In this series of posts, I’ll try to explain how one can write an interpreter in Go and for Go. If, like me, you lack a bit in terms of interpreters know-how, you should be in for a treat.

Introduction

Go is starting to get traction in the science and data science communities. And, why not? Go is fast to compile and run, is statically typed and thus presents a nice “edit/compile/run” development cycle. Moreover, a program written in Go is easily deployable and cross-compilable on a variety of machines and operating systems.

Go is also starting to have the foundation libraries for scientific work:

And the data science community is bootstrapping itself around the gopherds community (slack channel: #data-science).

For data science, a central tool and workflow is the Jupyter and its notebook.

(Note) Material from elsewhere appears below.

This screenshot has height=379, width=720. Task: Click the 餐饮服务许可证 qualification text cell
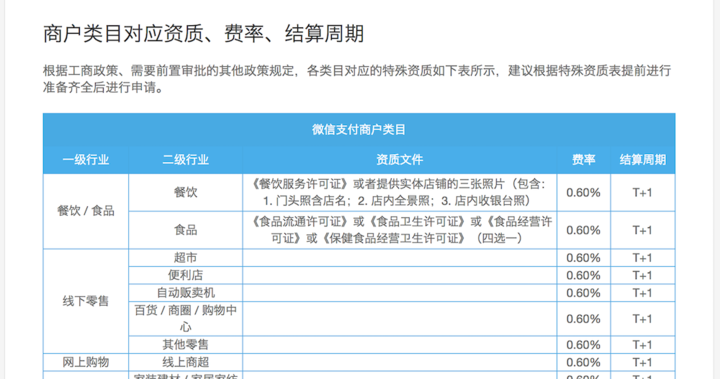(x=399, y=192)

The Jupyter notebook provides a nice “REPL”-based workflow and the ability to share algorithms, plots and results. The REPL (Read-Eval-Print-Loop) allows people to engage fast exploratory work of someone’s data, quickly iterating over various algorithms or different ways to interpret data. For this kind of work, an interactive interpreter is paramount.

But Go is compiled and even if the compilation is lightning fast, a true interpreter is needed to integrate well with a REPL-based workflow.

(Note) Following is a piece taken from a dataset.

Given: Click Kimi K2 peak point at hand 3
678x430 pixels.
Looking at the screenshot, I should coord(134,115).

The go-interpreter project (also available on Slack: #go-interpreter) is starting to work on that: implement a Go interpreter, in Go and for Go. The first step is to design a bit this beast: here.

Before going there, let’s do a little detour: writing a (toy) interpreter in Go for Python. Why? you ask… Well, there is a very nice article in the AOSA series: A Python interpreter written in Python. I will use it as a guide to gain a bit of knowledge in writing interpreters.

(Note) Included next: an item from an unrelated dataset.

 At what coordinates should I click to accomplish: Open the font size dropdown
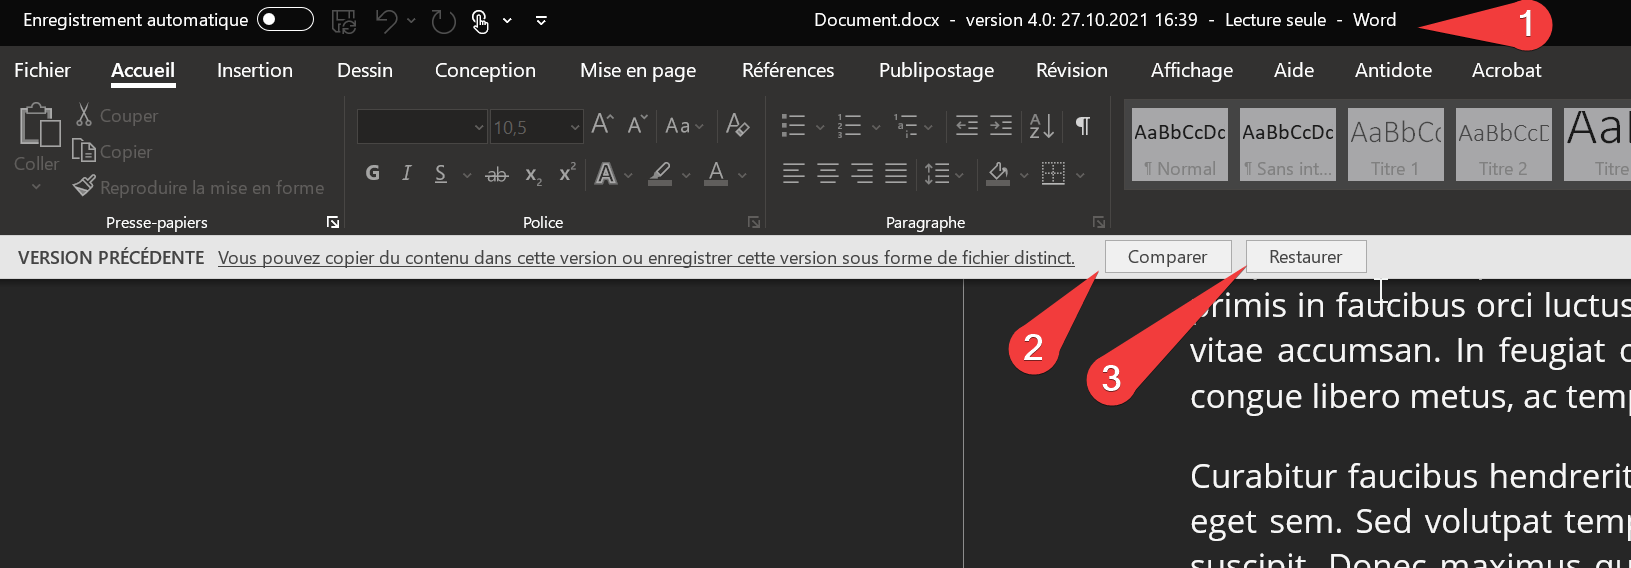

PyGo: A (toy) Python interpreter

In the following, I’ll show how one can write a toy Python interpreter in Go. But first, let me define exactly what pygo will do. pygo won’t lex, parse nor compile Python code.

No. pygo will take directly the already compiled bytecode, produced with a python3 program, and then interpret the bytecode instructions:

shell> python3 -m compileall -l my-file.py
shell> pygo ./__pycache__/my-file.cpython-35.pyc

pygo will be a simple bytecode interpreter, with a main loop fetching bytecode instructions and then executing them. In pseudo Go code:

func run(instructions []instruction) {
	for _, instruction := range instructions {
		switch inst := instruction.(type) {
			case opADD:
				// perform a+b
			case opPRINT:
				// print values
			// ...
		}
	}
}

pygo will export a few types to implement such an interpreter:

  • a virtual machine pygo.VM that will hold the call stack of frames and manage the execution of instructions inside the context of these frames,
  • a pygo.Frame type to hold informations about the stack (globals, locals, functions’ code, …),
  • a pygo.Block type to handle the control flow (if, else, return, continue, etc…),
  • a pygo.Instruction type to model opcodes (ADD, LOAD_FAST, PRINT, …) and their arguments (if any).

Ok. That’s enough for today. Stay tuned…

In the meantime, I recommend reading the AOSA article.